Понятовский только сначала испугался сильной речи Волконского: он не привык слышать от него таких речей; ему, вероятно, показалось, что перед ним опять Репнин. Но потом он успокоился; его уверили, что 30 сентября он совершил геройский поступок; он стал бодр и весел, и когда Волконский чрез несколько времени в другой раз подошел к нему с представлением, что Чарторыйские ведут его к погибели, то король ничего не отвечал, улыбнулся и отошел прочь.

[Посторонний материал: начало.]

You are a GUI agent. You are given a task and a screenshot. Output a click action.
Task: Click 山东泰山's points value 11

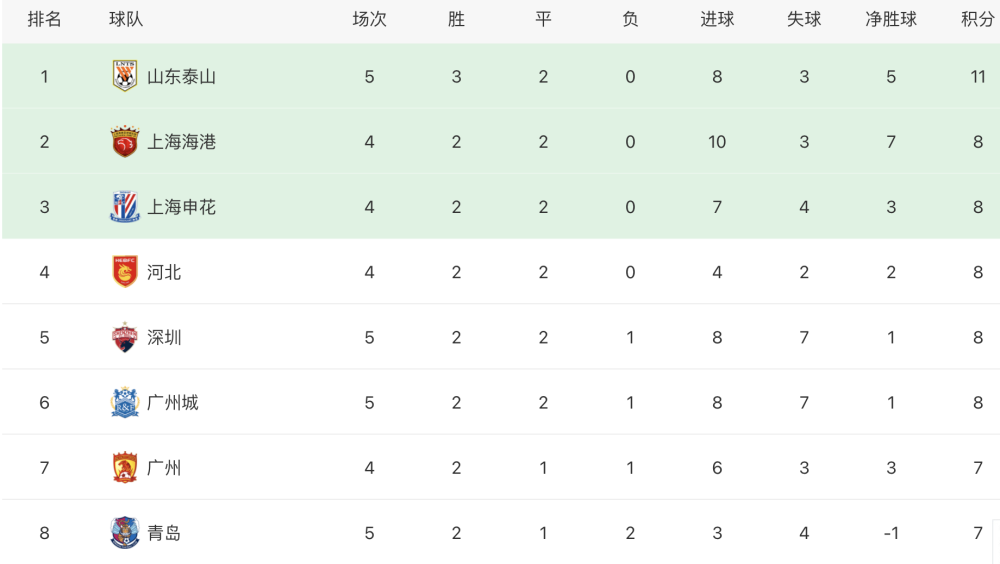[978, 77]
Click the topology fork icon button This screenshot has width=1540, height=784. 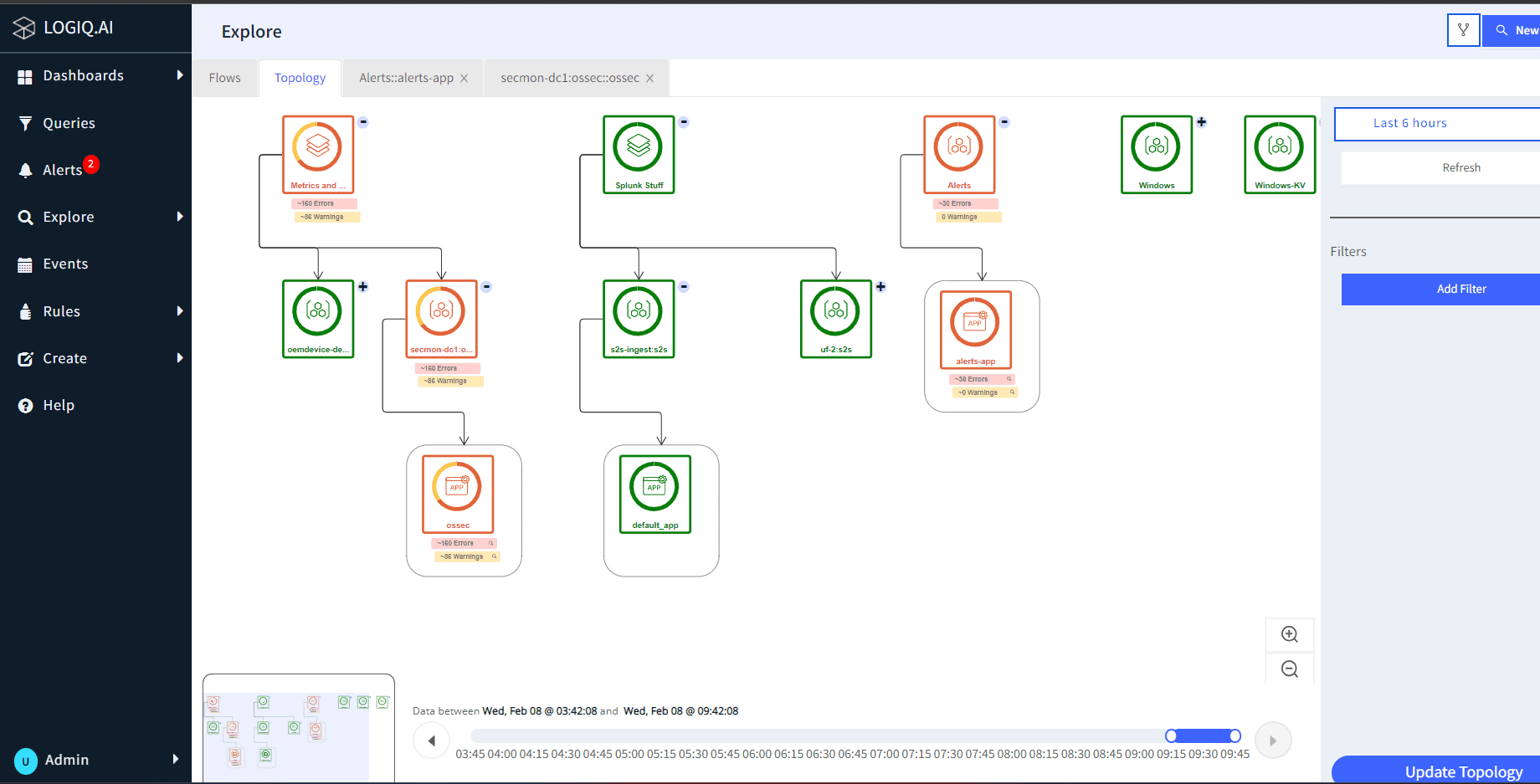tap(1463, 30)
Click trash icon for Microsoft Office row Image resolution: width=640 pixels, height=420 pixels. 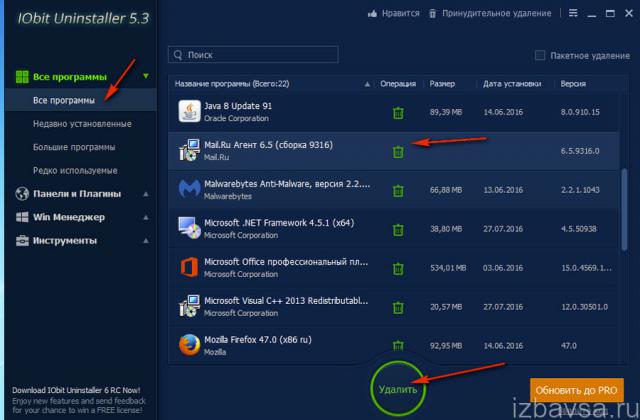tap(398, 268)
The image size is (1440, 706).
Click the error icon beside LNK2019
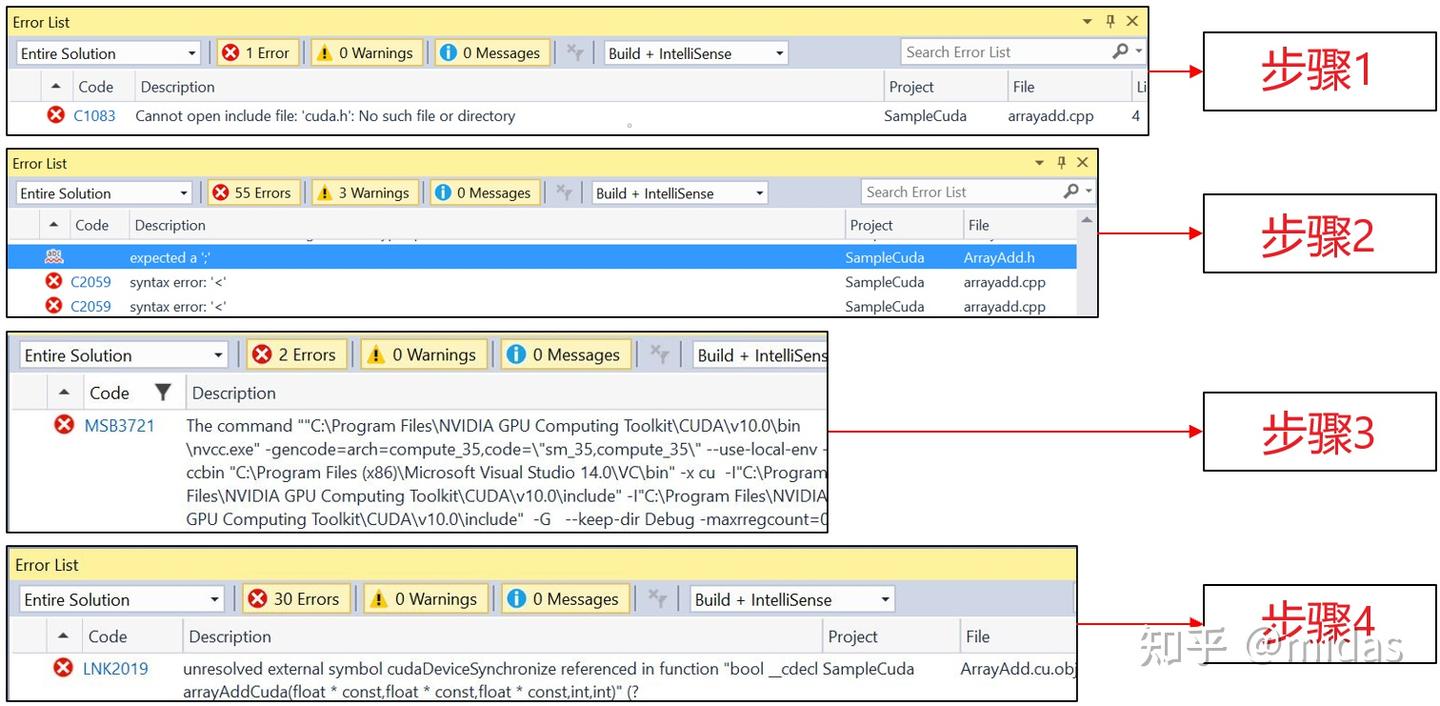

Чарторыйские стали громко говорить, что они никогда еще не были на такой твердой ноге, как теперь, и когда кто-то заметил, что Россия не может быть довольна их поведением, то воевода Русский отвечал: "Правда, что первый удар может быть для нас чувствителен, но время все успокоит"66. Волконский в раздражении имел неосторожность истратить последний заряд, он спросил у короля, надеется ли он остаться на троне хоть неделю, если ее императорское величество лишит его своей защиты? Понятовский ничего не сказал на это, "только пожался"67. Посол позабыл правило: не грозить, когда нет силы или желания привести угрозу в исполнение.
На основании сенатского решения 30 сентября хотели отправить князя Огинского в Петербург с протестом против Репнинского трактата; но из Петербурга дали знать, что Огинского не примут. Между тем король совершенно успокоился после угрозы Волконского, потому что не было ничего похожего на приведение ее в исполнение; он имел ежедневные конференции с приближенными к нему людьми, а они, особенно трое: Чарторыйский (канцлер Литовский), маршал Любомирский и вице-канцлер Борх, публично кричали, что никогда еще Польша и они сами не находились в лучшем состоянии, несмотря на то что Россия начала успешно действовать против турок; из разных углов им давали знать, что эти самые успехи побудят другие европейские государства вооружиться против России. Однажды епископ Куявский заметил Борху, что они и себя губят, и других в погибель влекут, действуя явно против России, от которой одной Польша может ожидать помощи; особенно безрассудно раздражать Россию теперь, когда она взяла верх над турками. Борх отвечал, что России бояться нечего; хотя она и победила турок в эту кампанию, но, конечно, будет побеждена в будущую кампанию; да если бы этого и не случилось, то вся Европа, чтобы воспрепятствовать усилению России, вступится за Польшу, особенно Австрия, которая, верно, не будет смотреть, поджав руки, на победы русских над турками и вступится за Польшу. Борх прибавил, что Россия, имея силу в руках, не посмеет, однако, тронуть ни их лично, ни имений их, ибо до сих пор ничего им не делает68.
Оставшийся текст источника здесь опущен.